= TASK REQUIREMENTS =
(a) Copy the part of the thread on waiting without an RTOS from "Thanks guys!" up to and including "allowed to happen?", keeping every word unchanged.
(b) Answer these questions using the thread on waiting without an RTOS:
(i) What does the first poster usually use for time keeping?
(ii) The software timer example is written for which platform?
(iii) What maximum delay does the note in the code give?

= PASSAGE GIVEN =
----------------
Hi guys

Is there a way to implement a unblocking wait() without a RTOS. I usually have a timer tick variable for time keeping, and simple task like flashing a led or something.

But I was wondering if there is a way to implement a unblocking wait() without using a RTOS?

Thanks guys!

 

What is this unblocking wait() supposed to unblock?

Do you mean a nonblocking wait()?

If so, what other things are supposed to be allowed to happen?

Is your code multithreaded? Or is that the effect you are trying to emulate?

 

A xc16 example of software timers that be used for 'waits'.

#include <xc.h>
#include <stdint.h>
#include <stdbool.h>

//Software timers - use these to refer to timers rather than
//integers.  Add more as needed.
//NOTE: 32767 ms max delay

enum APP_TIMERS {
    TMR_INTERNAL = 0, //Used in timers.c - do not remove or use elsewhere
    TMR_LEDS,
    TMR_RN_COMMS,
    TMR_ADC,
    TMR_POT,
    TMR_SW1_DEBOUNCE,
    TMR_SW2_DEBOUNCE,
    TMR_SW3_DEBOUNCE,
    TMR_SW4_DEBOUNCE,
    TMR_BT_TX,
    TMR_BAT_CHECK,
    TMR_SPI,
    TMR_HR,
    TMR_BATT,
    TMR_AIO_DIG,
    TMR_AIO_ANA,
    TMR_AIO_AGG,
    //
    //(Add timers here as needed)
    //
    TMR_COUNT //number of timers - always keep at end of enum!
----------------
= PROVIDED MATERIAL =

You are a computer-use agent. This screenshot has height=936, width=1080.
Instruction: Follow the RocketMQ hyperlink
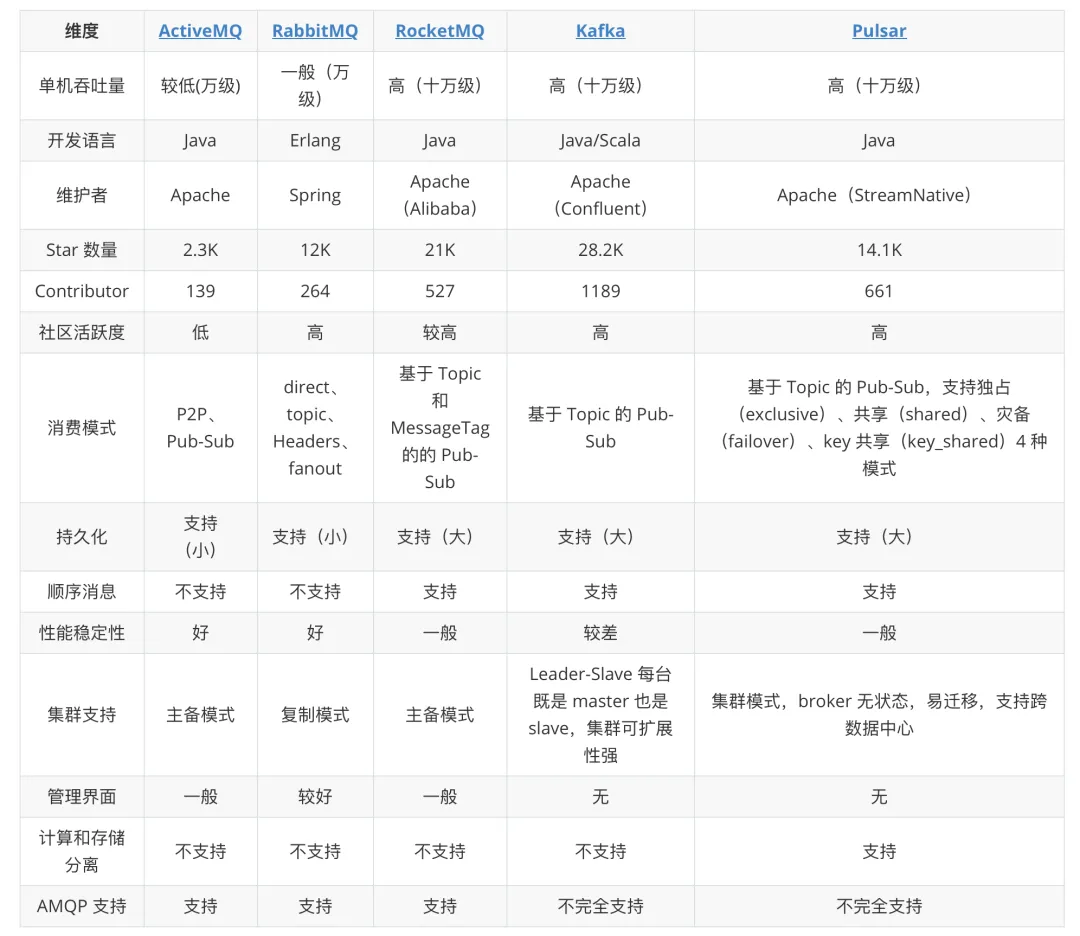pyautogui.click(x=439, y=31)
----------------
= THE RESULTS =
(a)
Thanks guys!

 

What is this unblocking wait() supposed to unblock?

Do you mean a nonblocking wait()?

If so, what other things are supposed to be allowed to happen?

(b)
(i) A timer tick variable.
(ii) xc16.
(iii) 32767 ms.